I urge readers to consider the document and the Times’ analysis with a couple of thoughts halfway back in the mind:


One, you are reading an expression of “frustration, even outrage,” as the Times put it, as those who execute American policy abroad discover they no longer enjoy the limitless prerogative they were trained to expect and exercise. This is the larger interpretation of what has just been put before us, and it is very large. It is at last dawning on the Foggy Bottom set that they are living in the 21st century. The news may arrive bitterly, but those favored in a given era are always going to regret its passing. These we call reactionaries.


Two, Hillary Clinton is likely to be elected Barack Obama’s successor in a few short months. This may seem entirely unrelated to the newly disclosed memo, but in my view just the opposite is the case: Clinton’s anticipated victory in November is what this document is all about.  
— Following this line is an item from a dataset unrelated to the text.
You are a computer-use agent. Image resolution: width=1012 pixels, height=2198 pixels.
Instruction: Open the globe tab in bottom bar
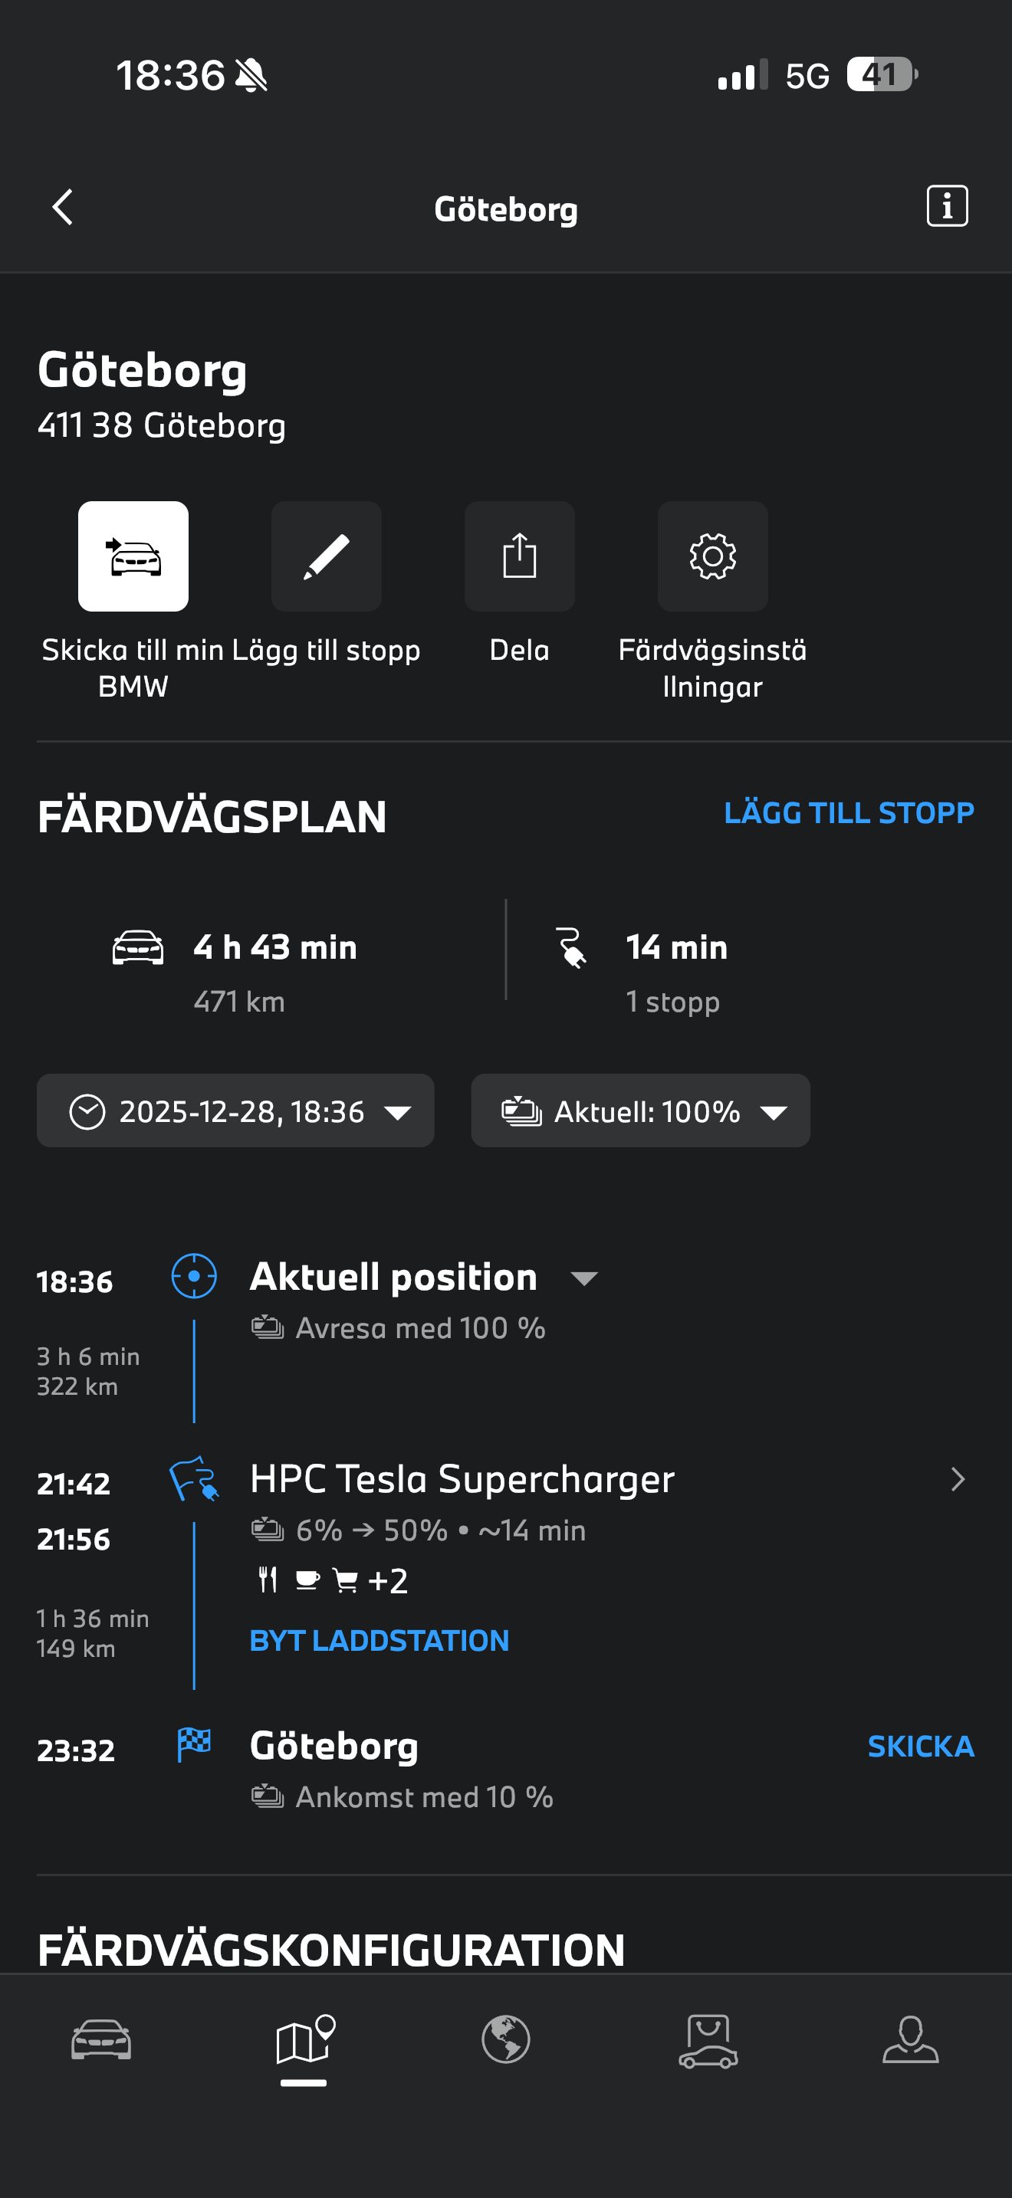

I will return to both these points.


*


Where were we on the Syria question Thursday, June 15, when State gave the Times a supposedly in-house, diplomat-to-diplomat letter the administration plainly wanted to disseminate to America’s paying-attention minority? What was the state of play?
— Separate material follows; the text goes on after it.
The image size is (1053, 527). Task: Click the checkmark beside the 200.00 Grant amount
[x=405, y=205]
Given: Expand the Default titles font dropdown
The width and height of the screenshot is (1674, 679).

The C.I.A.’s long-established practice of funding and arming people we ought not have anything to do with long ago exposed the freedom-fighter narrative as the farcical flop watchful people always understood it to be. Regime change—that term we Americans use to avoid honest reference to our actual behavior—did not work out in Syria and, it is now clear, will not. Coups unlawfully backed by a great power have to proceed quickly to succeed: They otherwise turn into swamps—precisely as Syria has for Washington.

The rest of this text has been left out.